Medication is defined as a substance or drug used to treat and cure diseases. They are also used to help patients reach optimal health.

According to reports, about 70 percent of Americans are on at least one medication today. Many of these are on two or more medications. Some people are taking six, seven and even more medicines to treat a myriad of health disorders.

If you think back a few decades, medication was not as prevalent in treatment patients. This may be because there were many fewer pharmaceutical companies, fewer research scientists creating medicine to ease symptoms.

It may also be because physicians focused more on helping the patients make lifestyle changes than prescribing them a medicine. Whatever the reason, there is no mistaking that the growth of medication over the years has resulted in revolutionary changes in how healthcare is provided.

To understand the growth of medication, it is important to also understand how we have defined medication both in the past and now.


Original Creators of Medication

Hippocrates is often considered to have discovered medicine around 460 B.C. Some debate this theory. What they do mostly agree on is the fact that natural resources could be used to heal. For instance, clay was used to cover broken bones, animal fats were used to cover cuts and burns, and inhaling steam was used to help chest congestion.

The ancient Egyptians were known to use honey as an antiseptic and they were the first in embalming bodies before burial.

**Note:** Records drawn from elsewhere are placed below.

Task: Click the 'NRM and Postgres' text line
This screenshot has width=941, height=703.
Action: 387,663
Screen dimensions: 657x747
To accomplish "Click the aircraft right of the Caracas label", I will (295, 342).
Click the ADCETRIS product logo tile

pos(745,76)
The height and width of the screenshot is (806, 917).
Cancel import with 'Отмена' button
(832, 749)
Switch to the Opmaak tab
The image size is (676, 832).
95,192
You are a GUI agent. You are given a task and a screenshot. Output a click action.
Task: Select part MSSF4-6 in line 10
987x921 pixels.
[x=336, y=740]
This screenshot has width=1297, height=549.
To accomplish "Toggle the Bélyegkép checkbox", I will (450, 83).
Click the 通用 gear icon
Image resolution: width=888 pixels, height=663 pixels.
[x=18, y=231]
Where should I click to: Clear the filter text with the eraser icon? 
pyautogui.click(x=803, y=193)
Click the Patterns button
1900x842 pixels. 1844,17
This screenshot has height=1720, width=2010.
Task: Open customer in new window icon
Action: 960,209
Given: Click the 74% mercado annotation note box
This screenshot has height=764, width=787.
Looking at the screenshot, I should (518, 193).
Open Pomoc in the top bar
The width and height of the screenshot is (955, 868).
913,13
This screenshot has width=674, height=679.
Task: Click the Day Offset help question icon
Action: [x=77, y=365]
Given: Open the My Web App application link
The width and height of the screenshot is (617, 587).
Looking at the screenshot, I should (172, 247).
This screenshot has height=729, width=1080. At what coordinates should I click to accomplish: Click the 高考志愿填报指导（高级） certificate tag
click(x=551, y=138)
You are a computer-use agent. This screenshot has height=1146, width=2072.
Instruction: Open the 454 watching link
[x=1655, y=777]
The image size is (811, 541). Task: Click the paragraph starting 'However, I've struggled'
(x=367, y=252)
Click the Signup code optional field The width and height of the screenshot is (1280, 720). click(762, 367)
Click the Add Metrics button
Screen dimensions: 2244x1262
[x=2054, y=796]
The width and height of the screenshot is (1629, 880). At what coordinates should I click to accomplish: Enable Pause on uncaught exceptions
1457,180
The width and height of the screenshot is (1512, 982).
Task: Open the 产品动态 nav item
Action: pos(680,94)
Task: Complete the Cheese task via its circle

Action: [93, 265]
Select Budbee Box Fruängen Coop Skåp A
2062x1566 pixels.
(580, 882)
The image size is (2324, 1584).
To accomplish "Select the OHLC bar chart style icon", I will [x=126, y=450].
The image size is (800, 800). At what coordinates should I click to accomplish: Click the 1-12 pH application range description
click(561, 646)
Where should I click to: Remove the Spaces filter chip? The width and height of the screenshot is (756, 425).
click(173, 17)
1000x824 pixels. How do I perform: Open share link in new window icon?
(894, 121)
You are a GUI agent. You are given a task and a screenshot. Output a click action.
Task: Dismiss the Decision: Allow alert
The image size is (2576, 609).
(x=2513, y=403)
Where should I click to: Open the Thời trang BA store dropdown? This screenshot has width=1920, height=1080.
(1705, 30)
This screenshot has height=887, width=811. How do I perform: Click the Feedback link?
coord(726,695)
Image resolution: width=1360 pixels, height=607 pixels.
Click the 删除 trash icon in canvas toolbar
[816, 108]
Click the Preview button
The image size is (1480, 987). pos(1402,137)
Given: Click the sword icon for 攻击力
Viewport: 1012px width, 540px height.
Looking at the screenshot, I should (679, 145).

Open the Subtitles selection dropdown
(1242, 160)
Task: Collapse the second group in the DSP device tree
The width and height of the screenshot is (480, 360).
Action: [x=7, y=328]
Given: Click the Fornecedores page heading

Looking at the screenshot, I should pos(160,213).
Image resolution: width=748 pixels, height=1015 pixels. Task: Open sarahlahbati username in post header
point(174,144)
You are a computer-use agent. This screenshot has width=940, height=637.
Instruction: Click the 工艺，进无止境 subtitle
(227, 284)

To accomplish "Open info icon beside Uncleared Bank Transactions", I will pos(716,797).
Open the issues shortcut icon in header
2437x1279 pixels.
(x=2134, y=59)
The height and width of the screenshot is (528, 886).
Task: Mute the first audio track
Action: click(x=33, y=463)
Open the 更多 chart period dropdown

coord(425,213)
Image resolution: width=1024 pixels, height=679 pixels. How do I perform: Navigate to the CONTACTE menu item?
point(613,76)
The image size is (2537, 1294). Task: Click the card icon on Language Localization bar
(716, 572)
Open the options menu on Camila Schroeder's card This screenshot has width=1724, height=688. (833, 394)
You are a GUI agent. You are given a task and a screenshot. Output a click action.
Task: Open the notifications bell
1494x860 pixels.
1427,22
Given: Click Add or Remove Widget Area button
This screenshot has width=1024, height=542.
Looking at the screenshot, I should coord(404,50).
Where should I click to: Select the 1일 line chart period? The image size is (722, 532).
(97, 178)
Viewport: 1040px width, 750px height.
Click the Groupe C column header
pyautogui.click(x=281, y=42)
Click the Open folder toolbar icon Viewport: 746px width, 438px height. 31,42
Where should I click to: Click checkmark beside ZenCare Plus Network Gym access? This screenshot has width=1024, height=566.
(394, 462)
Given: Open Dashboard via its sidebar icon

Ancient Greeksand Romans believed in herbal remedies. Some used hot peppers to treat a cold, and clean hygiene was important in staying well. Salves and ointments were created using the best parts of plants and other parts of nature.

Many medicinal properties had both spiritual and religious meanings attached to them in ancient times.

Someone needed medicine did not have a pharmacy to visit. They didn’t need to get a prescription from the local doctor. Instead, they made the medicine themselves, by their own hands, using elements of their environment.


Pharmaceutical Introduction

In the 1800s, scientists began chemically altering the substances found in nature, to enhance their medicinal effects. For instance, the active ingredient in white willow was chemically altered to have a better taste. The product became Aspirin, the first well known drug of our time.

It seems much of the original pharmaceutical medications were the controlled substances of today.

Heroin, cocaine, morphine and other narcotics were used during this time to treat many ailments. They did not know at the time just how addictive they could be.

Many of these medicines came in the form of tinctures using the extracts of plants and many use alcohols to enhance the product. Tinctures were given in bottles, jars or anything that can hold the liquid medication.

Prescription medication bottles were widely used throughout the 19th and 20th century and still today.


Introduction of Pill Form Medications

Many reports show pills date back as early as 1500 B.C., but they were mostly just formed balls of the plant extract. This form was often hard to swallow, making it difficult to get the full benefits of the medicine. Also, some forms were not dissolvable in the stomach.

As the need for medication increased, scientists began researching ways to provide medication to patients that can be easily created on a large scale.

By the mid-1800s, when liquid tinctures were prevalent, scientists had also invented pill versions of medicine using sugar and gelatin coatings.

Also, during this time, a machine was created that could turn medicine into a capsule by compressing powder and then coating it with sugar or gelatin, making it easier to consume.

A friable pill was developed during this time with this machine, meaning it was easier to digest in the stomach and move into the bloodstream. This meant patients were able to feel the effects of the medicines. This also meant a massive growth in prescription medication use.

Glass bottles came in a variety of shapes, including square, rectangular, oval and cylindrical.

These types of medication bottles were used until plastic bottles became more popular.


Modern Prescription Medication

Plastic has taken the place of glass or ceramic used in prescribing medicines. Plastic is even used with liquid medicines today. Plastic bottles are colored, often red or orange. This is to prevent sunlight from entering the bottle and degrading the medication.

Today, there are over 7,000 medications available for various therapeutic needs. And hundreds more are being analyzed and approved by the government. Many claim this growth is due to biotechnology that can take biological sources and modify their molecules to create treatments.

Synthetic biology methods may cause another surge in medication growth around the world.

With an increase in types of medications, there will also be advancements in the packaging of medication.

Today, medicines are prescribed in groups, put in one single package and labeled with instructions. Better ways are already starting to emerge and show promising advantages. This new form is called repackaged medication.


The Future of Medication: Repackaging

Medication you prescribe is created by a manufacturer. This manufacturer places the newly created medicine in an original package. This packaging will not be the final packaging. Instead, the medicines are shipped to a repackaging company.

The repackaging company removes the medicine from its original packaging and puts into a safer, more convenient form of storage. For instance, if your medicine may arrive at the repackaging company in a single container. They may be removed from the single container and placed in individual blister packs, separating them into single doses. This is considered repackaging.

The Federal Drug Administration enforces strict rules when it comes to repackaging any product. Furthermore, the facility must be licensed and certified as an approved site for repackaging. The FDA sets forth such strict guidelines to maintain safety for consumers and to protect you from any malpractice.

Repackaging has shown to have benefits such as patient compliance and improved health outcomes. Therefore, it is a viable area of growth in the prescription medication industry.